Kondisi ini diperparah dengan minimnya kesadaran keimanan pelajar kita saat ini. Di sekolah kita lebih diajarkan menjadi orang yang tahu ilmu agama, daripada menjadi orang yang beragama dengan sebenarnya. Di sekolah umum, kita hanya mendapatkan pelajaran agama sekali setiap pekan, itupun tak banyak yang mengena esensinya. Di kuliah tambah parah, untuk universitas umum seperti di kampus saya, pelajaran agama hanya satu semester selama total masa studi. Andai tak ada program-program keislaman macam mentoring, rohis, dan semacamya, tentu makin rusak saja akhlak pelajar kita nanti.
“Kalau seseorang itu benar-benar keimanannya, tak mungkin ia mencontek meski tak ada pengawas ujian, karena ia selalu yakin bahwa Allah senantiasa mengawasi “
Jangan terlalu berharap pada pelajaran macam PPKn, budi pekerti, dan semacamnya. Bagi saya, tetap kesadaran akan “Yang Maha Mengawasi”, tetap yang paling dibutuhkan. Orang yang memiliki integritas sekuat apapun, tetap saja rawan kompromi. Bagi saya, Integritas sebenarnya dihasilkan dari keimanan yang sebenarnya pula. Integritas yang tak didasari keimanan, adalah integritas yang rapuh, yang rawan kompromi di kemudian hari. Saya jadi ingat beberapa hari yang lalu ketika saya dan rekan-rekan rohis lainnya ujian Tatsqif, tak ada satupun yang contek mencontek meski pengawas sering keluar.

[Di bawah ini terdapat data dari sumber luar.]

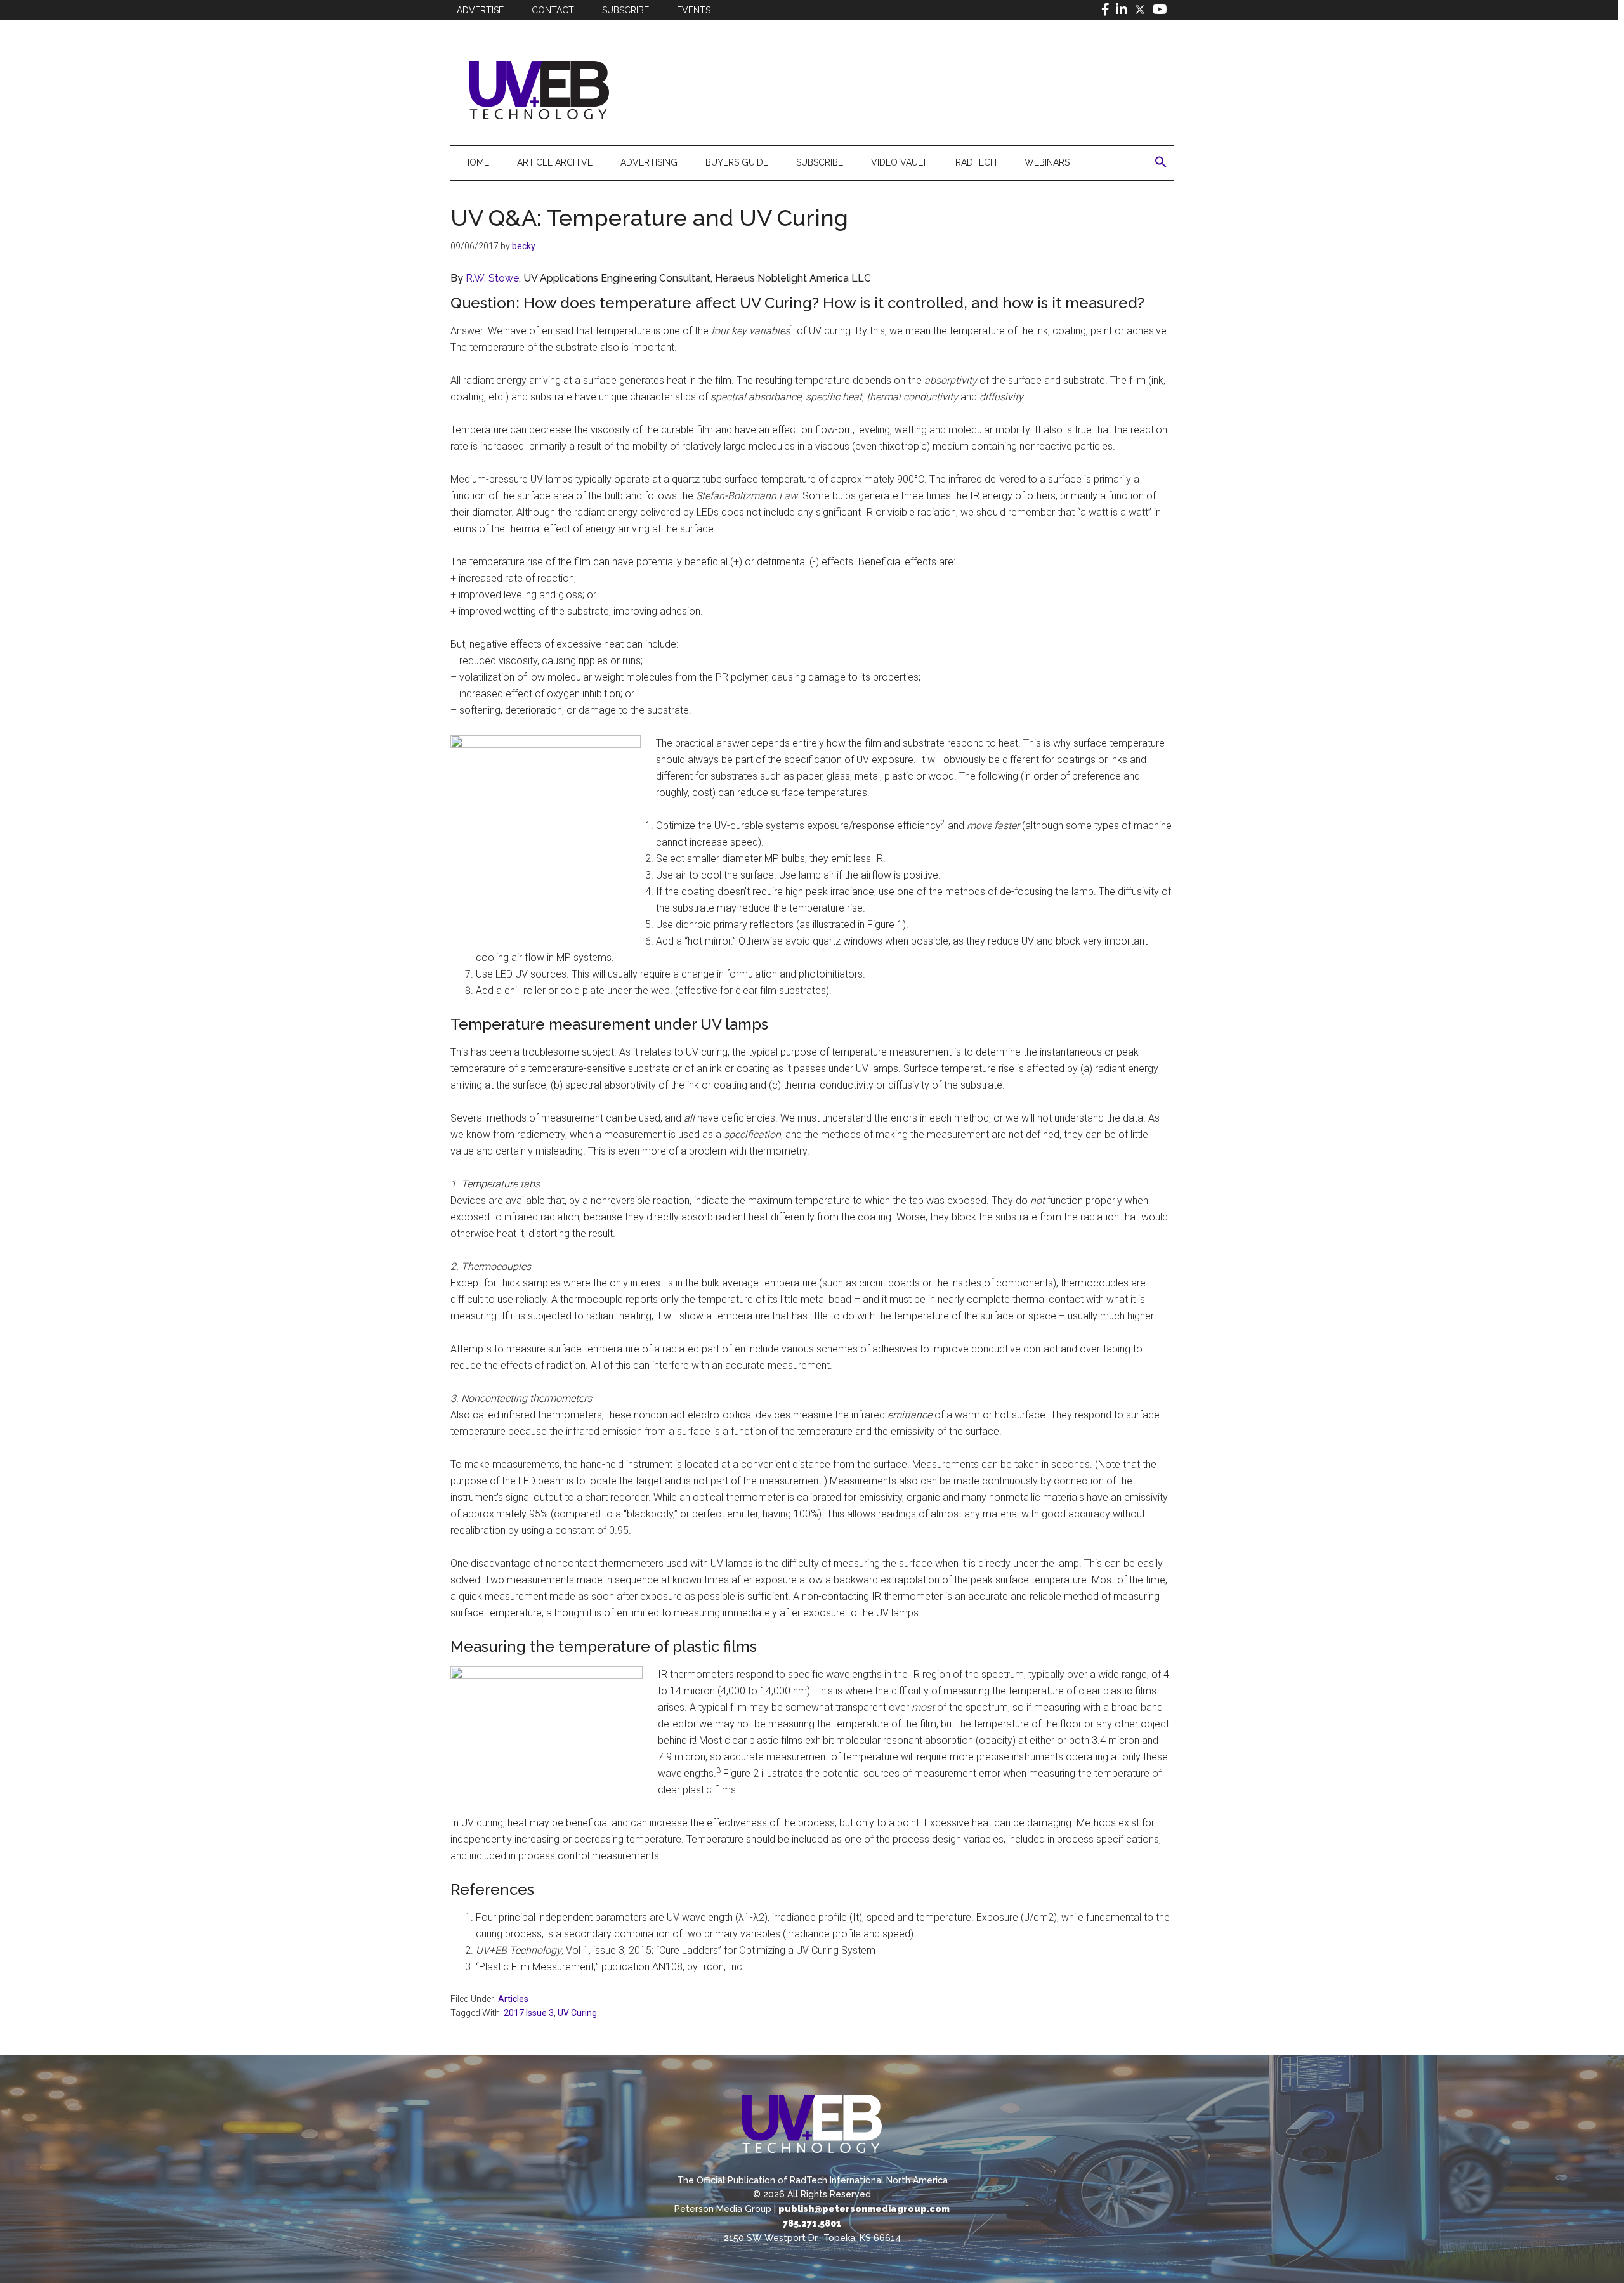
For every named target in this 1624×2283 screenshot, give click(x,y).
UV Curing (577, 2013)
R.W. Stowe (492, 278)
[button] (1161, 162)
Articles (513, 1999)
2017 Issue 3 (529, 2013)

Agaknya tak hanya saya yang bermasalah dengan urusan contek mencontek. Beberapa hari yang lalu istri saya ‘mengadu’ kepada saya. Pasalnya dalam sebuah UAS yang ia ikuti, di sebuah mata kuliah yang terbilang sulit, petugas penjaganya justru keluar ruangan, dan menutup pintu. Alhasil bisa ditebak, seluruh teman-temannya mencontek semua. Hanya istri saya saja yang tetap komitmen tidak mencontek, dan istri saya tidak bisa mengerjakan soal tersebut. Beliau mengadu sambil sangat khawatir, bagaimana kalau-kalau nilainya jelek, mengingat tentulah semua temannya akan mendapat nilai ujian yang bagus. Beberapa hari kemudian beliau lagi-lagi ‘mengadu’, mengingat beliau harus menambah semester untuk mengulang mata kuliah yang kurang bagus. Dan beliau khawatir bahwa ia tak punya teman di semester-semester akhirnya. Dan kini beliau pun seolah ‘protes’ mengingat selama ini teman-temannya banyak yang mencontek, sehingga dapat nilai bagus, sehingga pula tak perlu mengulang mata-mata kuliah sulit di semester depannya.

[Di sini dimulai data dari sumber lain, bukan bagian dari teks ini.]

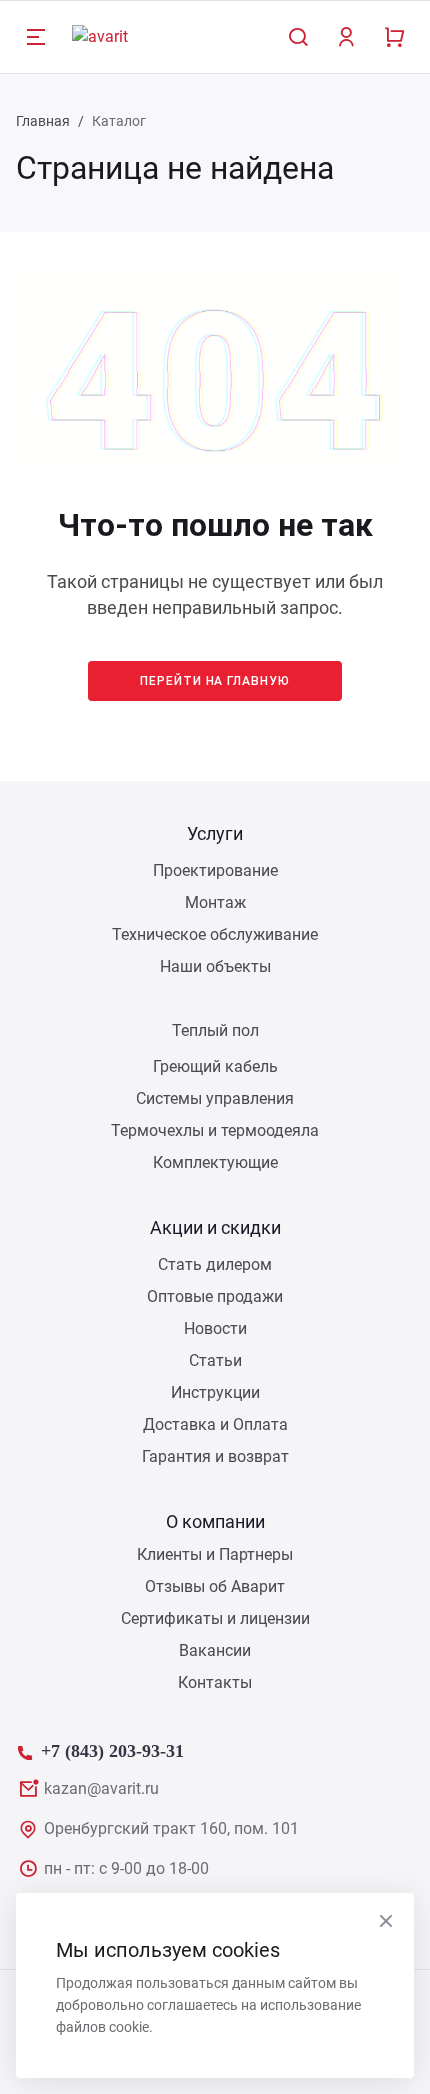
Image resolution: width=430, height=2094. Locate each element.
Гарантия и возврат (215, 1456)
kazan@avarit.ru (101, 1788)
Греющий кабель (215, 1066)
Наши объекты (215, 966)
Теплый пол (215, 1030)
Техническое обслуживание (215, 934)
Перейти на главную (215, 681)
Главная (43, 121)
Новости (215, 1328)
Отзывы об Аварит (215, 1586)
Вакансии (215, 1650)
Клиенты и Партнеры (215, 1554)
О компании (215, 1521)
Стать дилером (215, 1264)
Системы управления (215, 1098)
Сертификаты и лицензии (215, 1618)
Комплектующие (215, 1162)
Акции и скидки (215, 1227)
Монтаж (215, 902)
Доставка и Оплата (215, 1424)
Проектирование (215, 870)
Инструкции (215, 1392)
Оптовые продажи (215, 1296)
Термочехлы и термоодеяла (215, 1130)
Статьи (215, 1360)
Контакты (215, 1682)
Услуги (215, 833)
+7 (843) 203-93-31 (112, 1748)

Setelah saya dengarkan, saya sampaikan kepadanya sebuah peneguhan singkat, bahwa untuk apa iri kepada orang mencontek? Mereka menipu orang tua mereka, memberikan hasil seolah-olah anaknya pintar, padahal sama sekali tidak. Mereka pun menipu orang-orang sekitar, dengan nilai bagus seolah menjadi orang pintar, padahal “pintar” hasil mencontek. Dan yang paling parah, Mereka sebenarnya menipu diri mereka sendiri.Bahkan yang paling saya khawatirkan, bahwa nilai-nilai yang mereka dapatkan dari hasil mencontek tersebut, tak akan barakah sama sekali
Ah, saya bangga dengan komitmen istri saya untuk tidak mencontek.

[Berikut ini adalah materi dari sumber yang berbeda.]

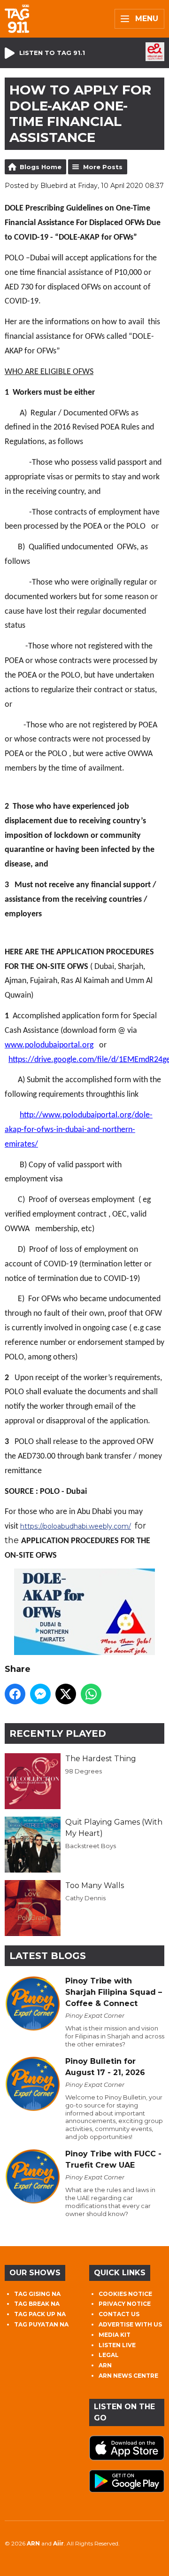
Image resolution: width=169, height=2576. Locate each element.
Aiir (58, 2543)
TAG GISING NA (37, 2293)
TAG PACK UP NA (40, 2314)
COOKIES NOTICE (125, 2293)
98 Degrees (83, 1771)
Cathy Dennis (85, 1898)
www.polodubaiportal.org (49, 1045)
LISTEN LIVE (117, 2345)
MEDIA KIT (115, 2334)
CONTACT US (119, 2314)
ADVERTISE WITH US (130, 2324)
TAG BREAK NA (37, 2303)
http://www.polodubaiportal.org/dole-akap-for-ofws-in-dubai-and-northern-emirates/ (79, 1130)
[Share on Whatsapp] (91, 1694)
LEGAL (109, 2354)
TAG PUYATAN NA (41, 2324)
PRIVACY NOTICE (125, 2303)
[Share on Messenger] (40, 1694)
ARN (105, 2365)
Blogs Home (40, 167)
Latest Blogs (47, 1955)
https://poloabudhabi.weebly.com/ (75, 1526)
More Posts (103, 167)
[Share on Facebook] (15, 1694)
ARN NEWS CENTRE (128, 2375)
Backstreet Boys (90, 1846)
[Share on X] (65, 1694)
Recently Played (57, 1733)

Ngomong-ngomong, soal contek mencontek, saya paling ingat jaman-jaman jahiliah saya ketika SMP. Waktu itu kalau tak salah saya kelas 3 SMP (ini masih masa jahiliah saya sebelum berubah seperti sekarang). Waktu itu saya masih ingat benar, di pelajaran Agama, ketika guru memberikan ujian, guru tersebut selalu meninggalkan ruang kelas setelah memberikan soalnya. Alhasil, semua anak langsung mencontek. Mengingat waktu itu, soal yang diberikan si guru memang membutuhkan jawaban yang berpanjang-panjang. Sepintar apapun anaknya, rasanya mustahil menjawab semuanya, karena ya itu, jawabannya sangat banyak. Saya pun termasuk dalam orang-orang yang mencontek waktu itu, mengingat ya memang itu masa-masa jahiliah saya, saat belum mengenal Islam seperti sekarang. Ketika itu, saya ingat benar, ada seorang dari teman saya (insya Allah namanya Maher) yang tidak mencontek sama sekali. Saya hafal betul, bahwa setiap ujian agama, setiap si guru meninggalkan kami, dan setiap seluruh kelas membuka buku (mencontek), hanya beliau yang berkomitmen untuk tidak membuka buku. Alhasil, ketika seluruh dari kami sudah selesai mengerjakan (karena memang hanya menyalin dari buku), kawan saya ini paling akhir mengumpulkannya. Dan ketika dibagikan nilai hasil ujian, sering beliau mendapat nilai yang dibawah rata-rata. Tapi satu hal yang saya ingat betul, tak ada rasa iri ataupun benci kepada kami, maupun rasa sesal di wajahnya. Ah, memang kejujuran dan integritas adakalanya berasa pahit, tapi yang pahit itu selalu membawa senyum dan kebanggaan bagi pemegangnya. Alhamdulillah ketika SMA saya tersentuh oleh Islam, mulai ikut rohis dan macam-macam, dan saya pun komitmen untuk tidak lagi mencontek.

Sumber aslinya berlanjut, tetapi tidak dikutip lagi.